99 / 256

3

「それで、健人さん。賭けの詳細ですが」 「うん……。じゃあ一応、聞いておこうかな」  ディナーを終え、ホテルの個室へ戻った健人と由宇。  由宇は張り切っているが、健人の方は、歯切れの悪い応答だ。 「健人さん……すねてるんですか?」 「え」  ずばり言い当てられ、健人は頭を掻いた。  だが、由宇を相手に噓やごまかしは、したくない。  正直に、思うところを口にした。 「だって。由宇くん、吉井さんとばかり、仲良くお喋りするんだから」 「え」  これは、まさか。  もしかすると……? 「健人さん……ジェラシー、ですか?」 「当たり!」  答えるや否や、健人は由宇を胸の中へと引き寄せた。  形の良い頭を撫で、ぎゅっと抱きしめた。 「吉井さんが、由宇くんを奪ってしまうんじゃないかって。

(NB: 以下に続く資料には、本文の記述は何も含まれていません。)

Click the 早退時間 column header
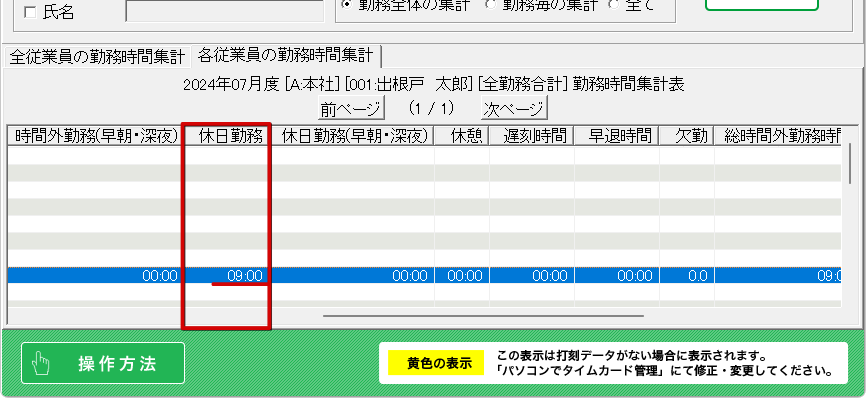The image size is (866, 398). 617,136
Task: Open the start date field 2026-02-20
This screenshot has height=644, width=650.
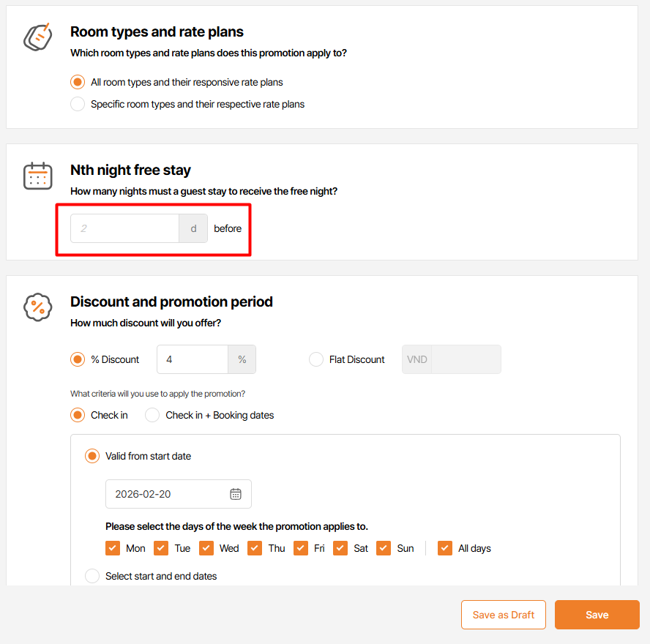Action: click(x=168, y=494)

気が気じゃなかったよ」 「もう! 困った健人さんですね!」  声が笑っているので、冗談ということはすぐに解る。  それでも、嬉しい健人のジョークだった。 「これで、お相子だ。私も、吉井さんに嫉妬したからね」 「はい……」  抱き合った二人は、そっと静かにキスを交わした。

ともだちにシェアしよう!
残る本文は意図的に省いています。